UniReason 1.0: A Unified Reasoning Framework for World Knowledge Aligned Image Generation and Editing
This addresses the challenge of integrating generation and editing for more coherent and accurate image synthesis in AI systems, though it appears incremental as it builds on existing multimodal approaches.
The paper tackled the problem of unified multimodal models struggling with complex synthesis tasks requiring deep reasoning by proposing UniReason, a unified framework that harmonizes text-to-image generation and image editing through a dual reasoning paradigm, achieving advanced performance on reasoning-intensive benchmarks like WISE, KrisBench, and UniREditBench.

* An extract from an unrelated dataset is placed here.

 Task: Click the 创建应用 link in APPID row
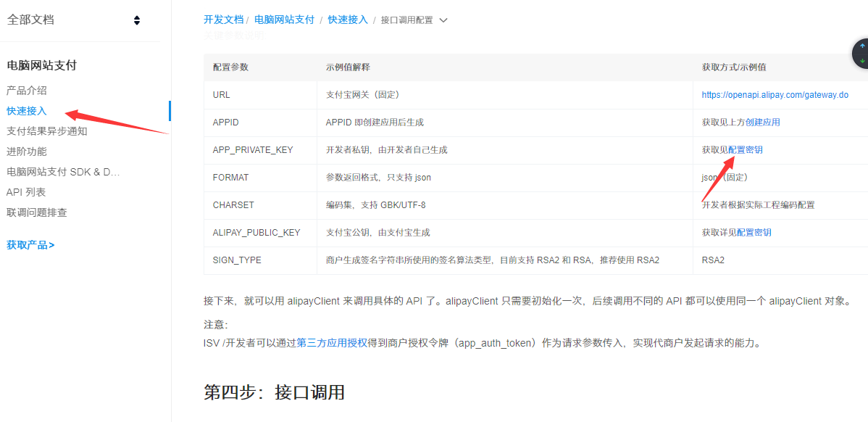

Unified multimodal models often struggle with complex synthesis tasks that demand deep reasoning, and typically treat text-to-image generation and image editing as isolated capabilities rather than interconnected reasoning steps. To address this, we propose UniReason, a unified framework that harmonizes these two tasks through a dual reasoning paradigm. We formulate generation as world knowledge-enhanced planning to inject implicit constraints, and leverage editing capabilities for fine-grained visual refinement to further correct visual errors via self-reflection. This approach unifies generation and editing within a shared representation, mirroring the human cognitive process of planning followed by refinement. We support this framework by systematically constructing a large-scale reasoning-centric dataset (~300k samples) covering five major knowledge domains (e.g., cultural commonsense, physics, etc.) for planning, alongside an agent-generated corpus for visual self-correction. Extensive experiments demonstrate that UniReason achieves advanced performance on reasoning-intensive benchmarks such as WISE, KrisBench and UniREditBench, while maintaining superior general synthesis capabilities.